Tenho estado confusa, talvez como a maioria! Só hoje percebi que tinha me esquecido de pagar o condomínio e também não estava certa se havia pagado as contas do mês passado, fui checar! Mas quase com a certeza de que realmente havia deixado coisas para trás. Acordei na expectativa da pseudofelicidade, tentando preencher o fajuto “tempo livre” para não enlouquecer. Vamos começar bem a semana, então, “bora fazer o dia render”, “vamos reverenciar o sol”, “vou fazer ginástica”, “fichar um livro”, “estudar francês”. Enfim, planejei o dia a fim de me desconectar do mundo – desse mundo maldito. Autoproteção, confesso. Mas quem disse que dou conta de viver dentro de mim, com o cheiro de cadáver me perseguindo pela casa?

Dito e feito: dos 263 novos óbitos pelo coronavírus confirmados pelo Ministério da Saúde, um aumento de 4% com relação ao dia anterior, um teve nome, cor, profissão, família. Ora, deixou de ser somente estatística!

O compositor e cronista carioca Aldir Blanc nos deixava, vítima do coronavírus. Junto com a confusão das contas não pagas, e a tentativa frustrada de “bora começar bem a semana”, acordo com a notícia da sua morte. Mas admito que, ao saber do seu falecimento, tentei congelar os sentimentos, e a memória recente – embora pareça já tão longe – me conduzia igualmente para as tantas outras mortes “sem nomes”, para as estatísticas, para a imagem da abertura das valas comuns no cemitério de Manaus, ao desespero das famílias, para o cheiro podre desses cadáveres me acompanhando.
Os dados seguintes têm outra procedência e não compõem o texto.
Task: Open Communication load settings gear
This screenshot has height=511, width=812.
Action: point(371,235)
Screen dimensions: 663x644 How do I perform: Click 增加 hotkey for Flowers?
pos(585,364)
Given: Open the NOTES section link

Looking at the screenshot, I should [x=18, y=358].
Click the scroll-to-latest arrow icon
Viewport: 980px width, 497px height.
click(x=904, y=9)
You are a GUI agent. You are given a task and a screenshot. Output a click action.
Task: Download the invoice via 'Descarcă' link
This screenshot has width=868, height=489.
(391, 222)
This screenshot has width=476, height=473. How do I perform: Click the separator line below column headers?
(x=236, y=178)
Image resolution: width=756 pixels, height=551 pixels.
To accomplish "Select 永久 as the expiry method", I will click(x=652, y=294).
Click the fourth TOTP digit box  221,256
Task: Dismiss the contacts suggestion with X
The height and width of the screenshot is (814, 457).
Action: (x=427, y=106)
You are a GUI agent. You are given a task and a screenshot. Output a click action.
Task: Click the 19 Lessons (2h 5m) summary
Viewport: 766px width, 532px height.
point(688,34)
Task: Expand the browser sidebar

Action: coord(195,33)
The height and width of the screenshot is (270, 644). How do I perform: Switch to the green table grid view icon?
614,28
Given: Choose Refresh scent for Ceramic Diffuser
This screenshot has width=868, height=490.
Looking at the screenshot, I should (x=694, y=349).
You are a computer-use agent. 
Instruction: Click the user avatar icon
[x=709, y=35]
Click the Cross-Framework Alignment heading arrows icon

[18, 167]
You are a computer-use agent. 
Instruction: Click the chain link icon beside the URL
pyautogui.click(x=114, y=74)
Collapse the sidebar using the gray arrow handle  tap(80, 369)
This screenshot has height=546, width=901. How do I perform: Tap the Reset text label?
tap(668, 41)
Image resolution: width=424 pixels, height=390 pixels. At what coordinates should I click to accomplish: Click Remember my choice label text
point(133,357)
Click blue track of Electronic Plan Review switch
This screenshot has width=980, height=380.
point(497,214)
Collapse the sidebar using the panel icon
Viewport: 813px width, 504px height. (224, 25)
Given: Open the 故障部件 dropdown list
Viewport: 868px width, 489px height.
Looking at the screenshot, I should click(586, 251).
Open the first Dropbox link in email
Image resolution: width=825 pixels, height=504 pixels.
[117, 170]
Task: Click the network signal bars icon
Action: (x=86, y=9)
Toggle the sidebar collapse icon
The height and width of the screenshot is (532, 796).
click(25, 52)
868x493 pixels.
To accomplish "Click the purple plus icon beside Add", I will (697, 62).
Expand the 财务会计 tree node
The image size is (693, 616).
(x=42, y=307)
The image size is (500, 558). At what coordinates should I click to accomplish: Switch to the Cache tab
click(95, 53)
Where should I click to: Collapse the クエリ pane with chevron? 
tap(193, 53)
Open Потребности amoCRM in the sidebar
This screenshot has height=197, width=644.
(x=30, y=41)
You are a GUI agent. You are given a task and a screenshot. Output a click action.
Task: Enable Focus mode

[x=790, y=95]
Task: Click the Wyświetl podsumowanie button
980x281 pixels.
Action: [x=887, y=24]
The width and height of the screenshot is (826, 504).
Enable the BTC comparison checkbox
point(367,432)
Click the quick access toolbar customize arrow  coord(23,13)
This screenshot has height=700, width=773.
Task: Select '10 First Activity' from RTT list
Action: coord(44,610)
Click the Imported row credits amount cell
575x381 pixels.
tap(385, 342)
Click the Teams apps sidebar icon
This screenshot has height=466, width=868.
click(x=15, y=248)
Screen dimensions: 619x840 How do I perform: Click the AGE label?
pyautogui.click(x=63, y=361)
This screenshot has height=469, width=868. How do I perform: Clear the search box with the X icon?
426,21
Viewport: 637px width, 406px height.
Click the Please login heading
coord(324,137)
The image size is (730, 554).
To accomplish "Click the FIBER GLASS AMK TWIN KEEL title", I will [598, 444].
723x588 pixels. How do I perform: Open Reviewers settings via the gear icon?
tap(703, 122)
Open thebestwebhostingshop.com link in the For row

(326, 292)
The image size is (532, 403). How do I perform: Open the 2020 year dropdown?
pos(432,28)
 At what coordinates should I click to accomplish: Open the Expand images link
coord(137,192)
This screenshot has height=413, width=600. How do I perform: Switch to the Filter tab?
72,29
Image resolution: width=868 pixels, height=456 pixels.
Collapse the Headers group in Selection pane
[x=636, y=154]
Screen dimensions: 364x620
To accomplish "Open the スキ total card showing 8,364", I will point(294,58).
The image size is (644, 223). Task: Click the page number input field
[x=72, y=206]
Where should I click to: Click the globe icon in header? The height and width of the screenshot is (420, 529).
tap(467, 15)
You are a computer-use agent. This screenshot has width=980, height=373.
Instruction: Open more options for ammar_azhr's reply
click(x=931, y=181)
Mas ainda insistia em “congelar” os sentimentos e pensava: “calma, já há mais de 7.000 mortes pela covid-19 neste país, infelizmente foi alguém que você ‘conhecia’, mas, calma, outras virão, é preciso ser forte”.

Contudo, em menos de 3 horas, outra bomba: a morte do ator Flávio Migliaccio, que fora encontrado morto no seu sítio em Rio Bonito. Flávio não foi levado pelo vírus, mas pelo verme. Pesou demais a vida. E como tem pesado, hein, camarada?

Essas duas mortes, uma pelo vírus e a outra pelo verme, que chocaram parte do país hoje (digamos que, pelo menos, a ala progressista que um dia acreditou “na esperança equilibrista”), sintetizam muito bem a crise política e a crise causada pela pandemia no Brasil. Tanto que nenhuma nota foi emitida pela secretária de Cultura do país, por possível medo de sofrer sanções ideológicas e/ou por escolha própria de não tomar partido – ainda que o partido já tenha sido tomado pela sua inação. A que ponto chegamos!

A passagem de Blanc e Migliaccio revelaram numa só paulada o duplo nó que estamos enfrentando no tempo presente que, de certa forma, nos diferencia dos outros países, os quais estão lutando “apenas” contra o vírus.

“Meu coração tropical está coberto de neve”, por isso, a necessidade de lutar coletivamente por um sistema de saúde público que possa atender a todas e a todos e, da mesma maneira, um alerta para vislumbramos a possibilidade de um amanhã, de um vir a ser. “Cuidem de nossas crianças”, alertou Migliaccio, pois a “humanidade não deu certo”. Tudo indica que ele tenha razão, mas eu não gostaria de acreditar.

Viver momentos históricos é realmente perturbador, “mas o Brasil ainda batuca na ladeira”! Tomara!